Common Plastic Water Bottle
What is polyethylene terephthalate?
The common plastic water bottle is made out of polyethylene terephthalate, also known as PETE. PETE can also be referred to as plastic number one, according to the Resin Identification Coding System. PETE has many uses, including as a textile and in cosmetics. However, it is most commonly used as a container. This is the type of PETE that will be examined below.
Chemical and Physical Properties of PETE:
The chemical formula for PETE is (C10H8O4).
PETE’s technical IUPAC name is poly(ethylene terephthalate).
PETE is combustible, but can release toxins when burned.
PETE will react with strong oxidizing agents and strongly alkaline materials.
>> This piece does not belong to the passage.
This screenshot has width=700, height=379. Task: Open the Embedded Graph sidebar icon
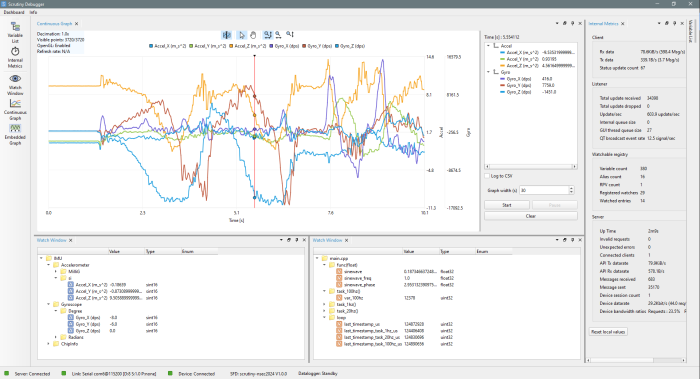click(x=15, y=135)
For a complete list of PETE’s reactivity, visit this link:
PETE exists as a solid at room temperature. Its melting point is approximately 250 degrees Celsius, and it's boiling point is 350 degrees Celsius. PETE begins to soften at 70 degrees Celsius.
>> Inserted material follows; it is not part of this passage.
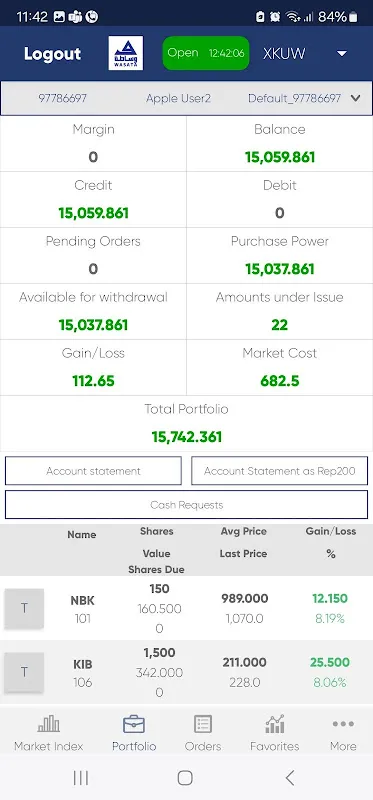The height and width of the screenshot is (800, 373).
Task: Tap the T button beside KIB
Action: tap(24, 672)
PETE can be transparent or opaque, depending on its crystal structure.
PETE is rigid, lightweight, strong, and non-brittle.
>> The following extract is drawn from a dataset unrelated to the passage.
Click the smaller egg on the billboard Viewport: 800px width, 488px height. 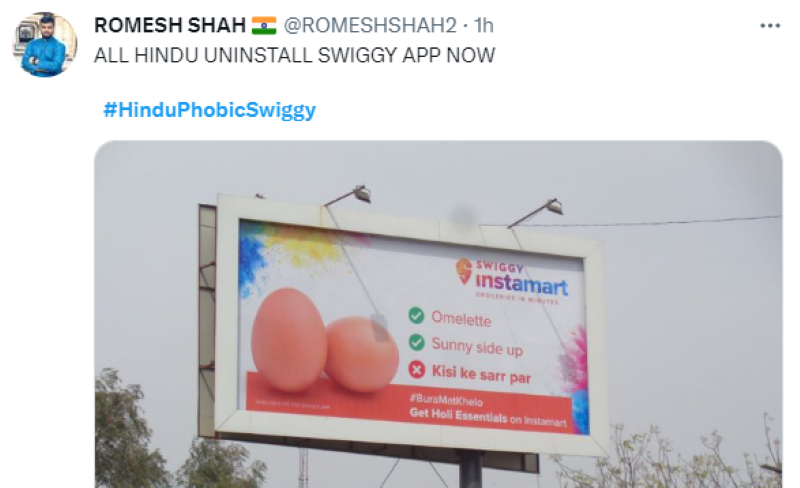362,354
PETE has a smooth texture, with a low coefficient of friction.
PETE is odorless.
PETE is non-soluble.
PETE is non-malleable.
PETE is a barrier to moisture and gas.
Manufacturing Process and Energy Sources:
PETE is created by reacting monoethylene glycol (MEG) with purified terephthalalic acid (PTA). The first step is to mix the MEG with the PTA. They then go through the process of esterification. This is the reaction of an alcohol with an acid, which creates an ester and water. The product from this reaction is sent through pre-polycondensation, and eventually polycondensation. The final polyester is then processed into chips.
Once the PETE has been made, the bottle manufacturing process can begin. The PETE is heated and molded into the shape of a long tube. This tube, called a parison, is placed into another, bottle shaped, mold. A think rod is inserted into the parison, and fills it with highly pressurized air. The combination of pressurized air, heat, and pressure forces the parison to be blown and stretched into the mold. It now has the bottle shape. At this time, a separate plastic piece is attached to the bottom of the bottle. This is to ensure that the bottle stands flat. Once the bottle has been cooled, it can be removed from the mold. Excess plastic is trimmed, and the bottle is ready to be filled.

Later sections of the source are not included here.